I will sing to you of laughter
on the other side of night.”
Matt Pin is twelve, two years removed from being transported from his native Vietnam as part of Operation Babylift, a program in which the U.S. military airlifted some 3,000 Vietnamese children (mostly, but not all, orphans) to the United States as part of the military withdrawal at the end of the Vietnam War. He has been adopted by a loving family, but is haunted by memories of war and the family he left behind. He finds comfort in playing the piano (which always leads to brownie points with me) and as a talented pitcher for the school baseball team, but also faces racial discrimination from his peers. With a perfect recipe for angst, Ann E. Burg captures in haunting verse Matt’s struggle to find his place amongst his American family and school while coming to terms with a past chock-full of horror and guilt, but also snippets of love and beauty.
Into the Wild by Jon Krakauer
“Some people feel like they don’t deserve love. They walk away quietly into empty spaces, trying to close the gaps of the past.”
Featuring a cameo appearance by Sarah’s aunt Sue, Into the Wild tells the story of Christopher McCandless, a young man who went in search of a transcendent experience and instead found hardship and tragedy in the remote wilderness of Alaska. Disillusioned by what he viewed as the shallow materialism of his upper middle class upbringing, McCandless donated his life savings to charity upon graduating for college and joined the fringes of society under the pseudonym Alexander Supertramp. Author Jon Krakauer, himself an accomplished mountaineer, traces McCandless’ transient, ascetic journey while skillfully weaving in his own observations regarding the enduring allure that risk, exploration and the Great Outdoors can hold.
A Romance on Three Legs by Katie Hafner
Legendary Canadian pianist Glenn Gould angsted over J.S. Bach’s keyboard music, public performance, and most of all, Steinway concert grand piano CD318. In this vivid portrait of the intimate relationship between musician and instrument, author Katie Hafner chronicles Glenn Gould’s obsession with the piano, from his relentless technical demands (that poor piano technician!) to his heartbreak when the piano was irrevocably changed after a fall from a loading dock, to his struggle to find an adequate replacement that could meet his stringent needs as a concert pianist. Glenn Gould’s angst as he touched a keyboard, desperate for a particular sound and touch, is palpable, as was his joy when the ideal response from a piano was achieved.

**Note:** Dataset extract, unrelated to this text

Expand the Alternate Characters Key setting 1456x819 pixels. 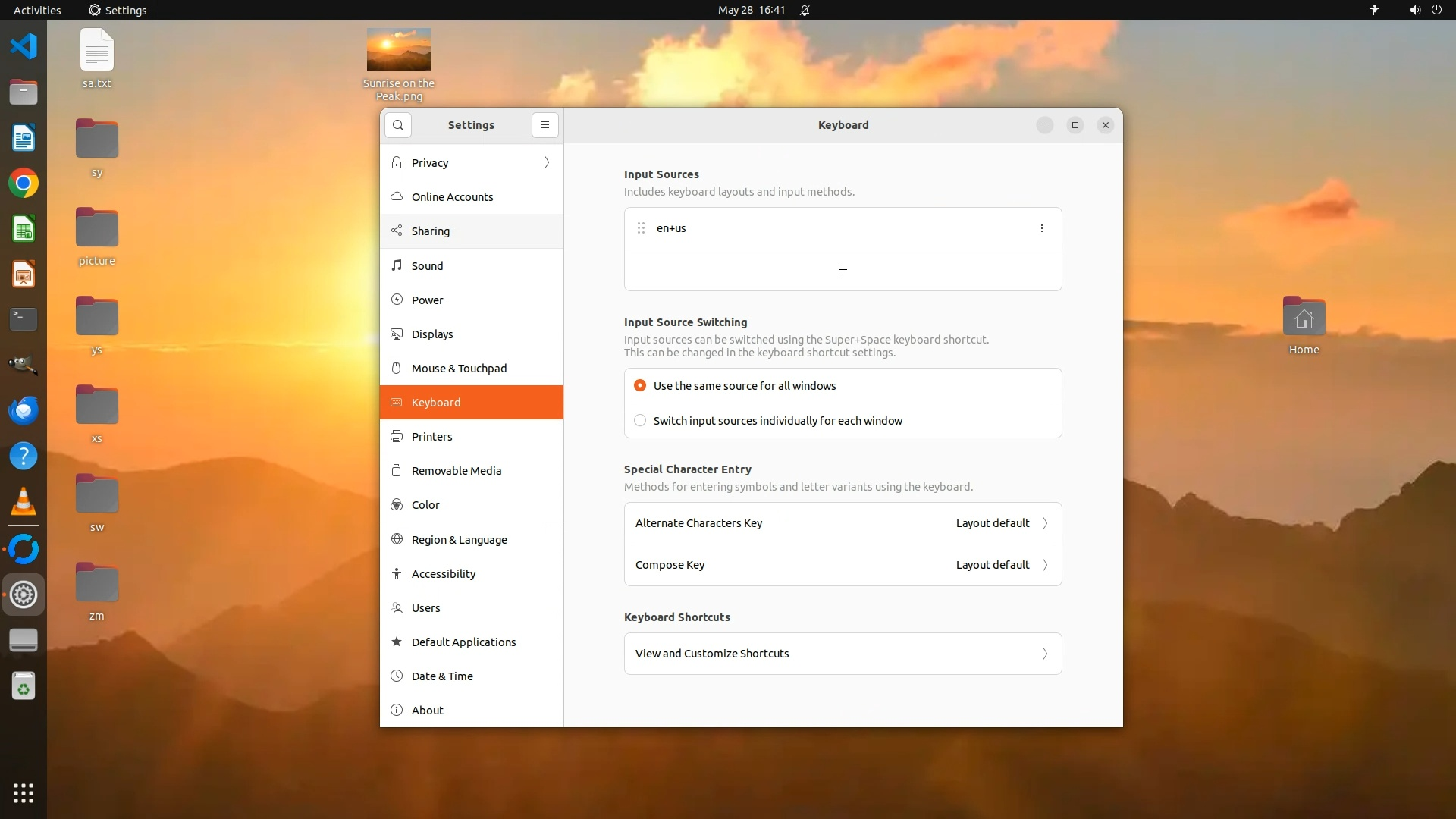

A Separate Peace by John Knowles
“I felt that I was not, never had been and never would be a living part of this overpoweringly solid and deeply meaningful world around me.”
Forget that symbolic mumbo-jumbo they tried to cram into your head about this book during your high-school English class (uh…no offense, Sandra). Then read this book about friendship, and what happens when friendship goes wrong. Gene Forrester has returned to visit his alma mater, the Devon School in New Hampshire. As a 16-year-old, he and his best friend Finny found themselves safely ensconced at their New England boarding school far from the European war front in 1942. But misunderstandings and envy infiltrate their sheltered world of classes, sports and teenage hijinks, leading to a tragedy of colossal proportions.
Boy21 by Matthew Quick
“You can lose yourself in repetition—quiet your thoughts; I learned the value of this at a very young age.”
Finley is surrounded by violence in a poor town divided and run by black gangs and the Irish mob. A devoted, but not necessarily talented or athletic basketball player, Finley accedes to his coach’s wishes and befriends the new boy in town, Russ, a star on the prep school circuit who has lost his mental stability and interest in playing basketball due to tragedy. Knowing that if Russ’ interest in basketball is rekindled means losing his spot as starting point guard, Finley wrestles how much he should be willing to give up for other people who may not care as much or work as hard as he does. While Boy21 has moments of sheer implausibility, especially for anyone who knows how the college basketball recruiting system works, it is also liberally sprinkled with lovely moments of warmth, connection, and understanding for Finley and those he loves most.
Are you an angst fan too?
What are some of your favorite angst-filled reads?